レンブラント・ハルメンスゾーン・ファン・レイン 《書斎の学者(ファウスト)》1652年頃 エッチング、ビュラン、ドライポイント 国立西洋美術館
レンブラントの画業のもう一つの柱、エッチング
レンブラントというと集団肖像画の大作〈夜警〉や、聖書や神話を題材にした物語画など、油彩画家としてのイメージが強い。
しかし、彼の画業を支えるもう一つの柱がある。エッチング(腐食銅版画)である。
17世紀初頭、エッチング技法は歴史の転換点を迎えていた。同時代の他のオランダの画家たち同様にエッチングに参入したレンブラントは、主題選択や表現方法において様々な実験と探求を重ね、やがてエッチングの第一人者となっていく。

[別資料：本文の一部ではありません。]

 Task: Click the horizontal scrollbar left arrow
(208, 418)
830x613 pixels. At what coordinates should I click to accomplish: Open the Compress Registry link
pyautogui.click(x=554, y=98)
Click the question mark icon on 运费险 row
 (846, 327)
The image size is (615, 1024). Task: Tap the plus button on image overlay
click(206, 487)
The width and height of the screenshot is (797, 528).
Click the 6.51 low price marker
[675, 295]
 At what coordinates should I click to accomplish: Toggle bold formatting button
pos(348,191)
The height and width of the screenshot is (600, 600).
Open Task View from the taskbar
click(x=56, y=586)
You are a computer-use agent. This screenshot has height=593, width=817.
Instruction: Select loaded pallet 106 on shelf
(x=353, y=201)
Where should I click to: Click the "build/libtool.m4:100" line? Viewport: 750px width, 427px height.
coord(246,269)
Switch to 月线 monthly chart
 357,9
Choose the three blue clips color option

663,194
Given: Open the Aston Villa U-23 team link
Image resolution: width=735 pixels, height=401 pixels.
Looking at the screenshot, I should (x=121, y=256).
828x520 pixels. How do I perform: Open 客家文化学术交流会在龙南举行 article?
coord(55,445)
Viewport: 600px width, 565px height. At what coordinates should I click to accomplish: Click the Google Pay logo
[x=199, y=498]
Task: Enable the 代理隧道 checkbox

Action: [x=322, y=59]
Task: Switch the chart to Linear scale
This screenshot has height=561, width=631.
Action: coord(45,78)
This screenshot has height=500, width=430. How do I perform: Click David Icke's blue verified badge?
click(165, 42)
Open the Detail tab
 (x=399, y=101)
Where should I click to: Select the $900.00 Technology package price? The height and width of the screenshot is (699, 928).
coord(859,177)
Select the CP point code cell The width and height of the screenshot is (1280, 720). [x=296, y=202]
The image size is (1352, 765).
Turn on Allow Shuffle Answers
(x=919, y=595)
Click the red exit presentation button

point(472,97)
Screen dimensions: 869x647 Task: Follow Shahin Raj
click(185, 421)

第一章は、レンブラントのエッチング作品に焦点をあて、「肖像と頭部習作」や「キリスト教主題」、「無宿者と市井の人びと」、「スケッチ」、「風景」など多様なテーマを切り口として作品群を紹介していく。
レンブラント・ハルメンスゾーン・ファン・レイン 《自画像、口を開けた顔》1630年 エッチング レンブラント・ハウス美術館
ゴヤ、ルドン、さらにはマティスも!?錚々たる追随者たち!
レンブラントの版画は、制作当時から高い人気を博した。特に19世紀になると、フランスを中心にエッチングの再評価と復興の動きが起き、レンブラントは「理想の体現者」として見なされるようになる。
第二章から第三章にはレンブラントを慕い、自らも版画に挑戦した画家たちの作品が集められている。ゴヤやルドン、さらにはマティスやピカソなど近代美術を代表する画家たちが名を連ねており、レンブラントという存在の大きさや影響力の強さを改めて実感できる。